20 KiB
Plan: Bring OneUptime Metrics to Industry Parity and Beyond
Context
OneUptime's metrics implementation provides OTLP ingestion (HTTP and gRPC), ClickHouse storage with support for Gauge, Sum, Histogram, and ExponentialHistogram metric types, basic aggregations (Avg, Sum, Min, Max, Count), single-attribute GROUP BY, formula support for calculated metrics, threshold-based metric monitors, and a metric explorer with line/bar charts. Auto-discovery creates MetricType metadata (name, description, unit) on first ingest.

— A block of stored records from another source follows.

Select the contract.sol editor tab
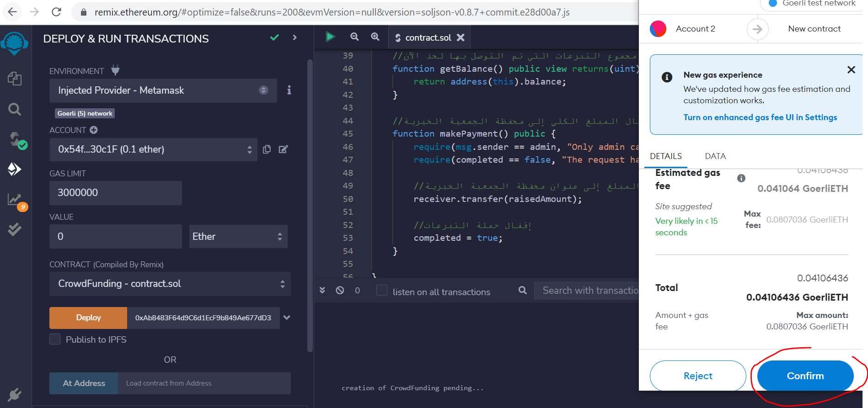 (x=428, y=37)
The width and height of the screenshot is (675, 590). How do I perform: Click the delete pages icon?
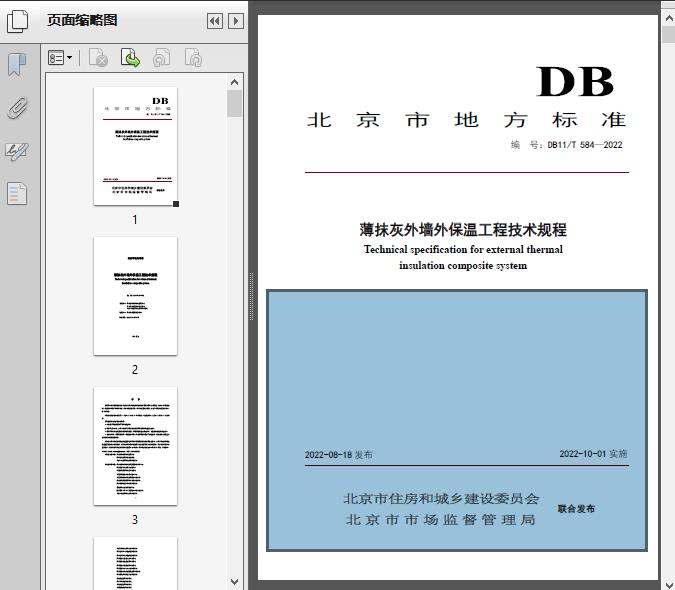tap(98, 59)

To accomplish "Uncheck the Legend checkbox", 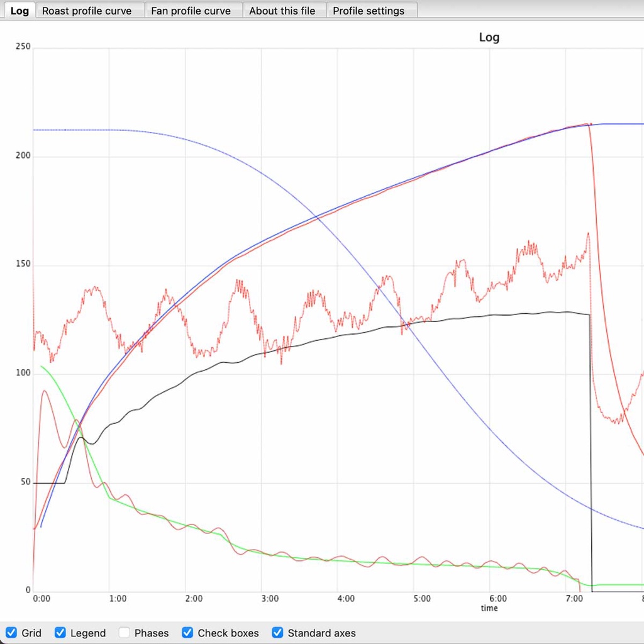I will coord(60,633).
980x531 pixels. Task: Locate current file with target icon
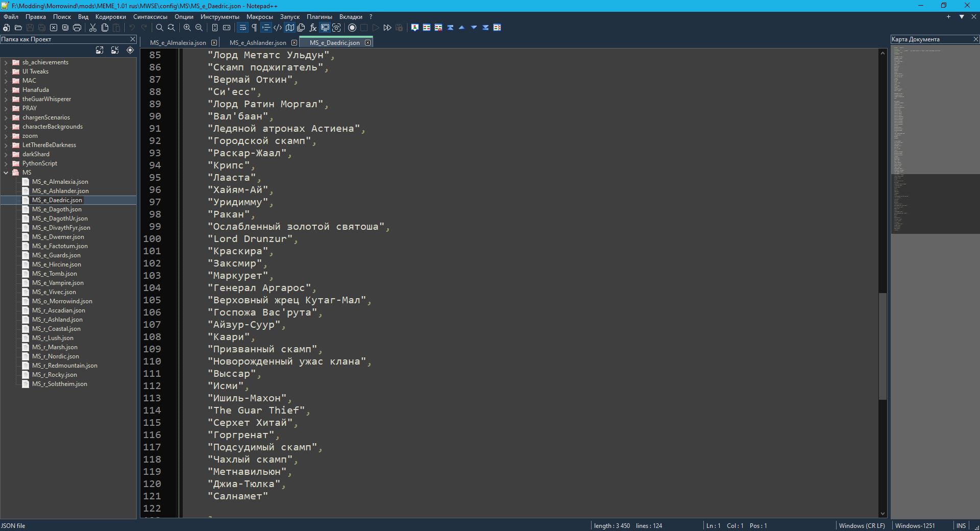[130, 50]
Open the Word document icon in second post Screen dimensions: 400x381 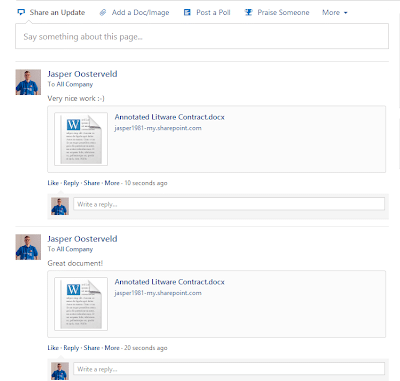pos(81,304)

Per-service data retention with TTL (default 15 days).
This plan identifies the remaining gaps vs DataDog and New Relic, and proposes a phased implementation to close them and build a best-in-class metrics product.
Completed
The following features have been implemented:
- OTLP Ingestion - HTTP and gRPC metric ingestion with async queue-based batch processing
- Metric Types - Gauge, Sum, Histogram, ExponentialHistogram support
- ClickHouse Storage - MergeTree with
sipHash64(projectId) % 16partitioning, per-service TTL - Aggregations - Avg, Sum, Min, Max, Count
- Single-Attribute GROUP BY - Group by one attribute at a time
- Formulas - Calculated metrics using aliases (e.g.,
a / b * 100) - Metric Explorer - Time range selection, multiple queries with aliases, URL state persistence
- Threshold-Based Monitors - Static threshold alerting on aggregated metric values
- MetricType Auto-Discovery - Name, description, unit captured on first ingest
- Attribute Storage - Full JSON with extracted
attributeKeysarray for fast enumeration - BloomFilter index on
name, Set index onserviceType - Phase 2.3 - Render Metric Units on Charts (MetricType.unit passed through to chart Y-axis and tooltip formatting)

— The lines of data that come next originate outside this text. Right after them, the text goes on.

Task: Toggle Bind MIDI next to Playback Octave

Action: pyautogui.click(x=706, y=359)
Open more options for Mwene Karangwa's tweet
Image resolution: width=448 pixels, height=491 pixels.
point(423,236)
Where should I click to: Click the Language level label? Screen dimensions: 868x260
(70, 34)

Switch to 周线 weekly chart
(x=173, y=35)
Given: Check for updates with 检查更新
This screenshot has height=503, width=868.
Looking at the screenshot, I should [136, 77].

- S.1 - Fix Sort Key Order (sort key changed to
projectId, name, serviceId, timefor optimal metric name filtering) - S.2 - Upgrade time to DateTime64 (time column uses
TableColumnType.DateTime64for sub-second precision) - S.3 - Add Skip Index on metricPointType (Set skip index
idx_metric_point_typeadded to Metric model)
Gap Analysis Summary
| Feature | OneUptime | DataDog | New Relic | Priority |
|---|---|---|---|---|
| Percentile aggregations (p50/p75/p90/p95/p99) | None | DDSketch distributions | NRQL percentile() | P0 |
| Rate/derivative calculations | None | Native Rate type + .as_rate() | rate() NRQL function | P0 |
| Multi-attribute GROUP BY | Single attribute only | Multiple tags | FACET on multiple attrs | P0 |
| Rollup/downsampling for long-range queries | None (raw data, 15-day TTL) | Automatic tiered rollups | 30-day raw + 13-month rollups | P0 |
| Anomaly detection | Static thresholds only | Watchdog + anomaly monitors | Anomaly detection + sigma bands | P1 |
| SLO/SLI tracking | None | Metric-based + Time Slice SLOs | One-click setup + error budgets | P1 |
| Heatmap visualization | None | Purpose-built for distributions | Built-in chart type | P1 |
| Time-over-time comparison | None | Yes | COMPARE WITH in NRQL | P1 |
| Summary metric type | Not supported | N/A (uses Distribution) | Yes | P1 |
| Query language | Form-based UI only | Graphing editor + NLQ | Full NRQL language | P2 |
| Predictive alerting | None | Watchdog forecasting | GA predictive alerting | P2 |
| Metric correlations | None | Auto-surfaces related metrics | Applied Intelligence correlation | P2 |
| Golden Signals dashboards | None | Available via APM | Pre-built with default alerts | P2 |
| Cardinality management | None | Metrics Without Limits + Explorer | Budget system + pruning rules | P2 |
| More chart types | Line and bar only | 12+ types | 10+ types with conditional coloring | P2 |
| Dashboard templates | None | Pre-built integration dashboards | Pre-built entity dashboards | P2 |
| Natural language querying | None | NLQ translates English to queries | None | P3 |
| Metric cost/volume management | None | Cost attribution dashboards | Volume dashboards | P3 |
Phase 1: Foundation (P0) — Close Critical Gaps
These are table-stakes features without which the metrics product is fundamentally limited.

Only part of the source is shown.